Kutipan Dokumen:

---------------

Dari tahun 2011 sampai tahun 2016 saat saya menjadi Komisaris Independen lalu Komisaris Utama di sebuah BUMN yang beroperasi di sektor industri dasar, saya dan semua rekan Komisaris hampir setiap 2 (dua) minggu sekali “turun ke lapangan”. Baik itu untuk melihat kemajuan pembangunan pabrik baru dan renovasi pabrik lama atau melihat serta mendengar sendiri permasalahan yang dihadapi. Pada tahun 2013, saat kembali melakukan peninjauan di “lapangan” saya jadi ingat pada kata “blusukan” yang saya yakin berasal dari bahasa Jawa. Kata blusukan menjadi sangat populer dalam masa 5 (lima) tahun terakhir gara-gara kebiasaan Presiden Joko Widodo yang sejak masih sebagai Gubernur DKI punya kebiasaan mendatangi daerah-daerah pinggiran di DKI termasuk yang tergolong kumuh.
Di tempat-tempat yang ia datangi itu ia menyapa dan berbincang dengan warga dan melihat sendiri kondisi dan situasi kehidupan warga. Ia juga turun sendiri memeriksa gorong-gorong dan beberapa pekerjaan lain dan bila perlu berbasah-basah dan berkotor-kotor. Mungkin itulah arti kata blusukan yang sebenarnya. Sejak ia menjadi Presiden RI, kebiasaan itu tetap ia lakukan sampai sekarang. Basuki Tjahaya Purnama yang menggantikannya sebagai Gubernur DKI juga mengikuti kebiasaan Presiden Jokowi.
Apapun arti yang sebenarnya, kegiatan “blusukan” seperti itu sebenarnya adalah sebuah “gaya” manajemen dan kepemimpinan yang sudah lama dikenal dan dianjurkan dalam lingkungan korporasi. Pada tahun 1982, dalam buku mereka “In Search of Excellence” yang kemudian meledak jadi “best seller”
(terjual 6 juta copy), Tom Peters dan Bob Waterman, dua orang konsultan senior dari biro konsultan McKensey menyimpulkan bahwa eksekutif perusahaan yang sukses menghabiskan banyak waktu untuk berada di “lapangan”. Apakah itu di pabrik, pasar, bandara, stasiun, atau pelabuhan. Tujuan mereka adalah untuk melihat sendiri apa yang terjadi dan mendengar secara langsung keluhan atau saran dari pekerja tentang masalah operasional yang dihadapi. Atau mendengar keluhan dan komentar dari pelanggan dan sesekali memberi contoh kepada pekerja penjualan tentang cara memberi pelayanan yang sempurna. Gaya manajemen seperti itu mereka namai “MBWA” yaitu singkatan dari “Management by Wondering Around” = Mengelola dengan cara “Blusukan”.
Bukankah ajaran Ki Hajar Dewantara yang berbunyi “ing ngarso sung tulodo, ing madya mangun karso, dan tut wuri handayani” juga menganjurkan kepada para pemimpin untuk seringkali berada di “lapangan”? Keduanya agak mirip tetapi artinya tidak persis sama. Ajaran Ki Hajar lebih fokus pada cara memimpin “pasukan” (jajaran internal), sedangkan M.B.W.A juga memberikan perhatian kepada pihak luar misalnya “pelanggan”. Dalam kaitan dengan institusi pemerintahan, mereka adalah warga masyarakat yang harus dilayani.

---------------

Data target klik:

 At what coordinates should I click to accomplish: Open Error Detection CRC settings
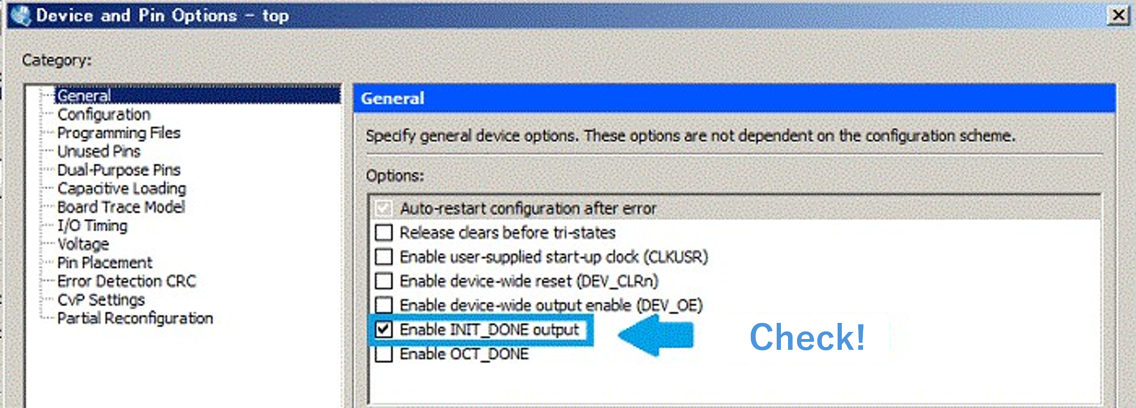coord(126,281)
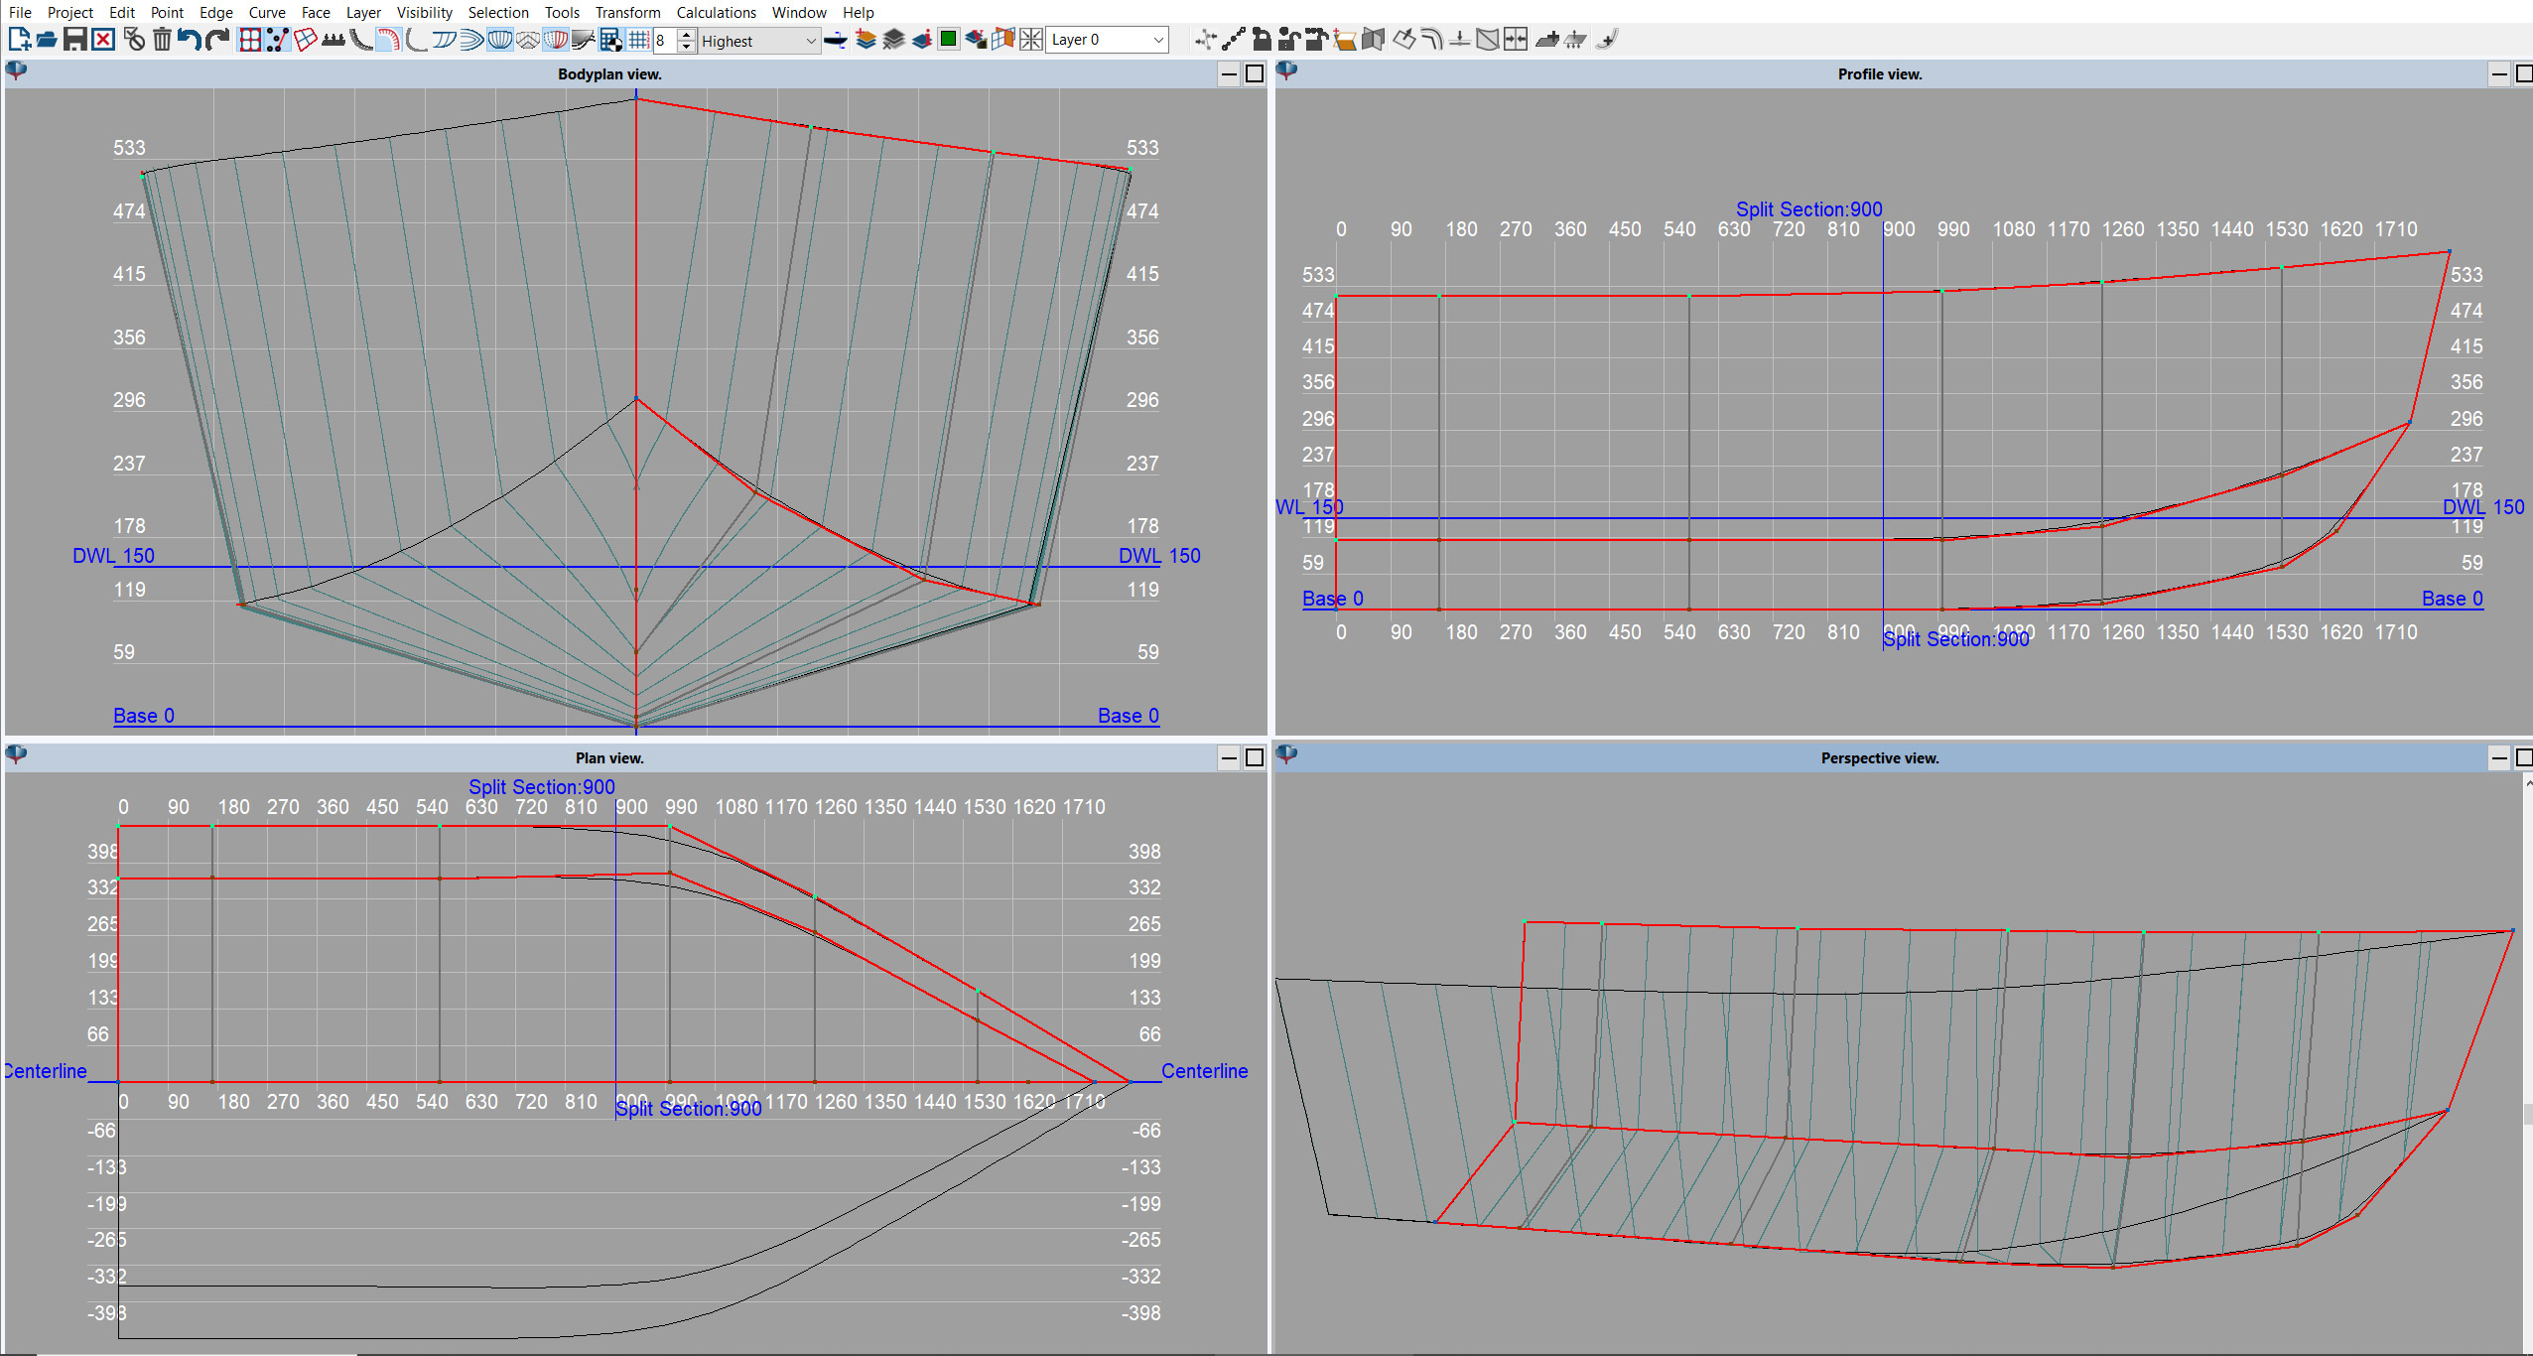Click the lock points padlock icon
This screenshot has width=2533, height=1356.
point(1262,40)
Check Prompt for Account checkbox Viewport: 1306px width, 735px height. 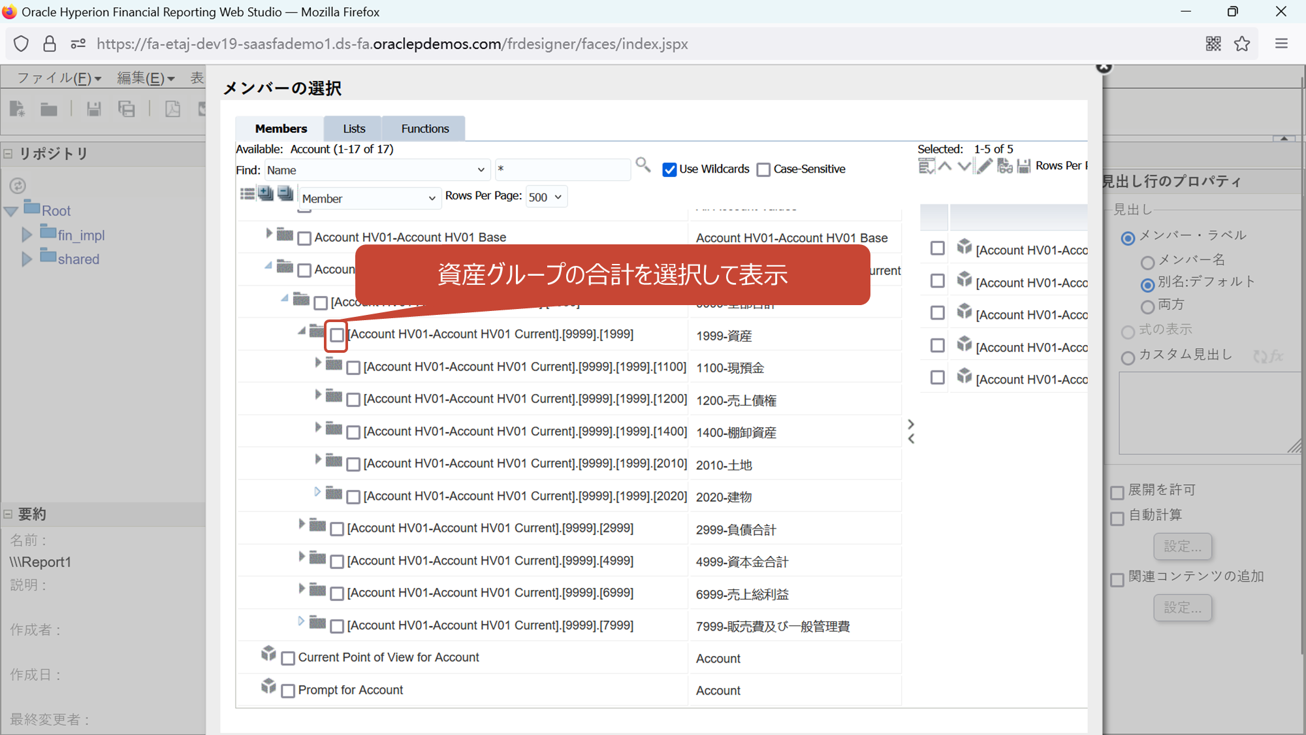pos(288,691)
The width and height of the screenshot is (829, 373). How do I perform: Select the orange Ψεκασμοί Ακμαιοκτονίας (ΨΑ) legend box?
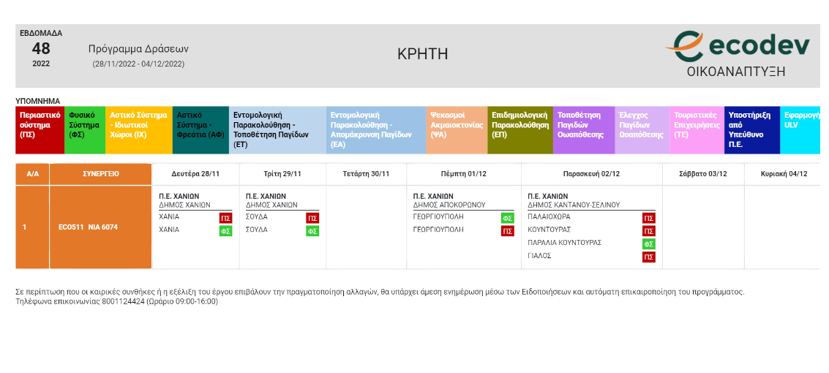coord(457,130)
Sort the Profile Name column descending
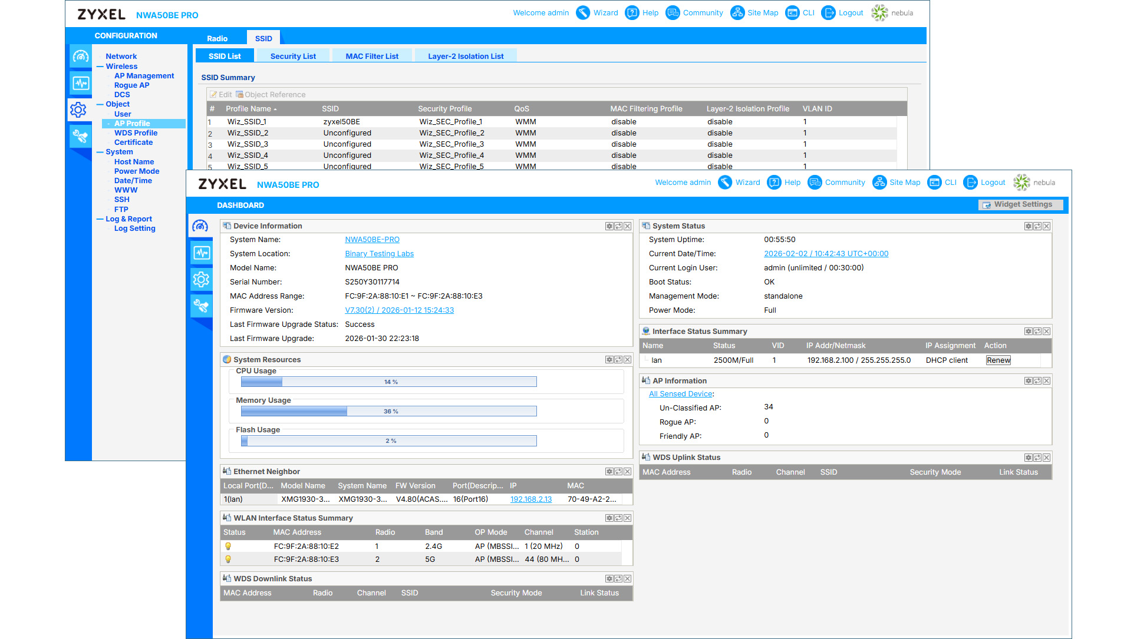This screenshot has width=1137, height=639. pyautogui.click(x=248, y=108)
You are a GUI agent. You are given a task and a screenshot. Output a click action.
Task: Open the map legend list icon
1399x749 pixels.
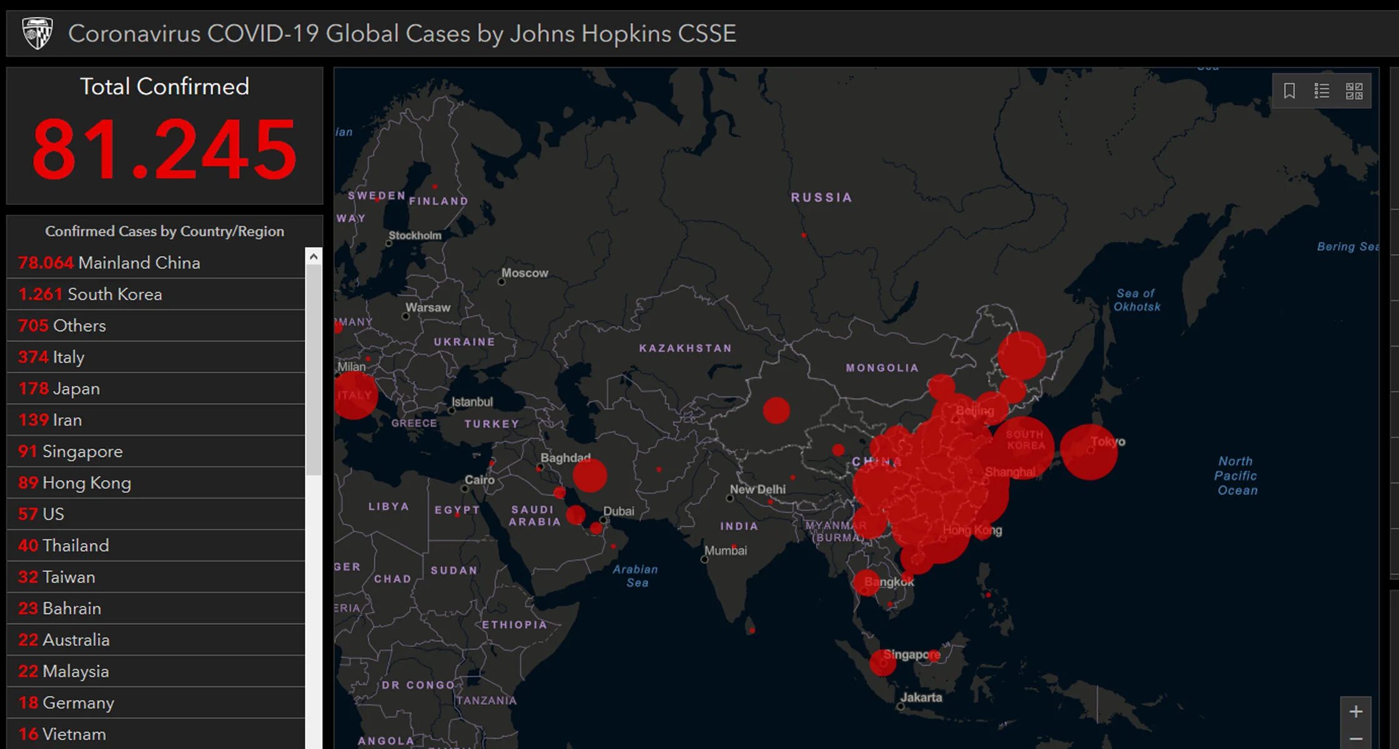(1322, 91)
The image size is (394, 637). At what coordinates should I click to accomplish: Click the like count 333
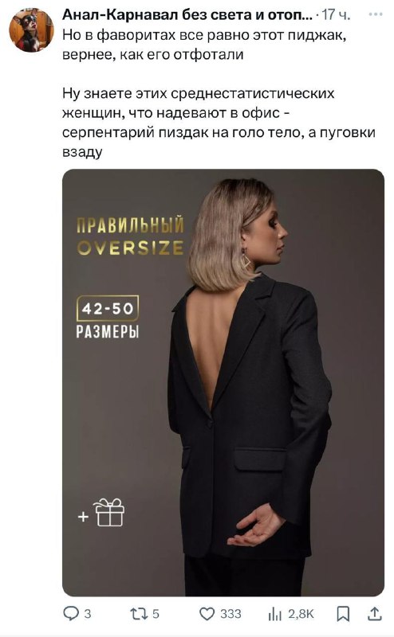(230, 613)
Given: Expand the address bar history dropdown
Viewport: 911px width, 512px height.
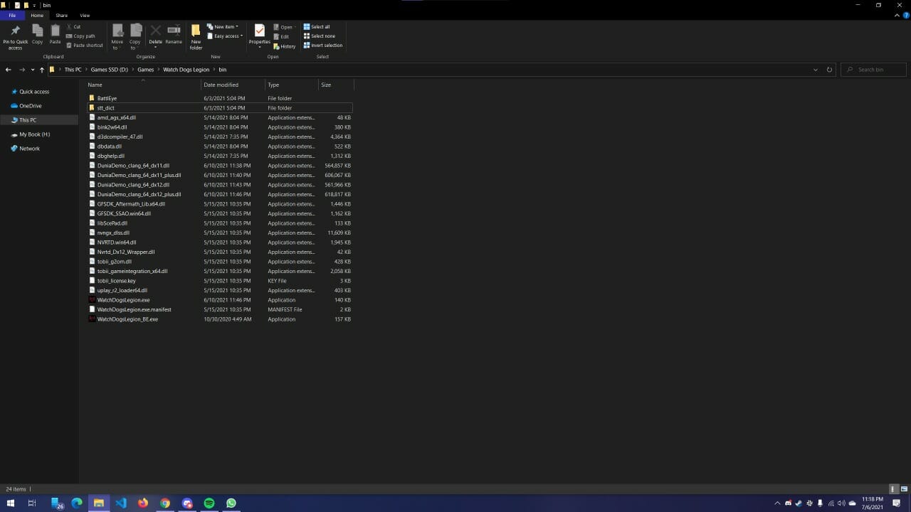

---------------

Daftar Tugas:
A - Sebutkan semua tempat yang disebut dalam teks tentang blusukan sebagai contoh "lapangan" tempat eksekutif perusahaan yang sukses menghabiskan banyak waktu.
B - Teruskan teks tentang blusukan dengan satu atau dua paragraf yang menyambung langsung dari kalimat terakhirnya.

Hasil Tiap Tugas:
A - Pabrik, pasar, bandara, stasiun, dan pelabuhan.

B -
Tetapi sebagai Komisaris kami berada dalam posisi yang tidak boleh terlalu sering “blusukan” agar tidak menyaingi anggota Dewan Direksi. Demikian pula dengan tujuan “blusukan”. Tujuan kami hanyalah untuk melihat dengan mata sendiri dan mendengar langsung permasalahan yang dihadapi dan kemajuan yang dicapai tetapi tidak boleh memberi petunjuk atau keputusan langsung. Itu hanya boleh dilakukan melalui Dewan Direksi.
Seorang manajer muda sempat mengajukan sebuah pertanyaan yang bagus kepada saya: “Apakah BLUSUKAN bisa disamakan dengan “Gemba” yaitu sebuah gaya manajemen perusahaan Jepang yang sangat populer di Indonesia?” Arti “Gemba” atau aslinya dalam bahasa Jepang “GeNba” secara harfiah adalah “tempat kejadian”. Seorang reporter TV yang melaporkan langsung sebuah peristiwa dari tempat terjadinya akan berkata bahwa ia melaporkan peristiwa yang terjadi dari “genba”, yaitu tempat kejadian perkara (TKP). Dalam industri, yang dimaksud dengan Genba adalah tempat atau lokasi terjadinya proses produksi, inspeksi, penyimpanan, penjualan dan pelayanan kepada pelanggan.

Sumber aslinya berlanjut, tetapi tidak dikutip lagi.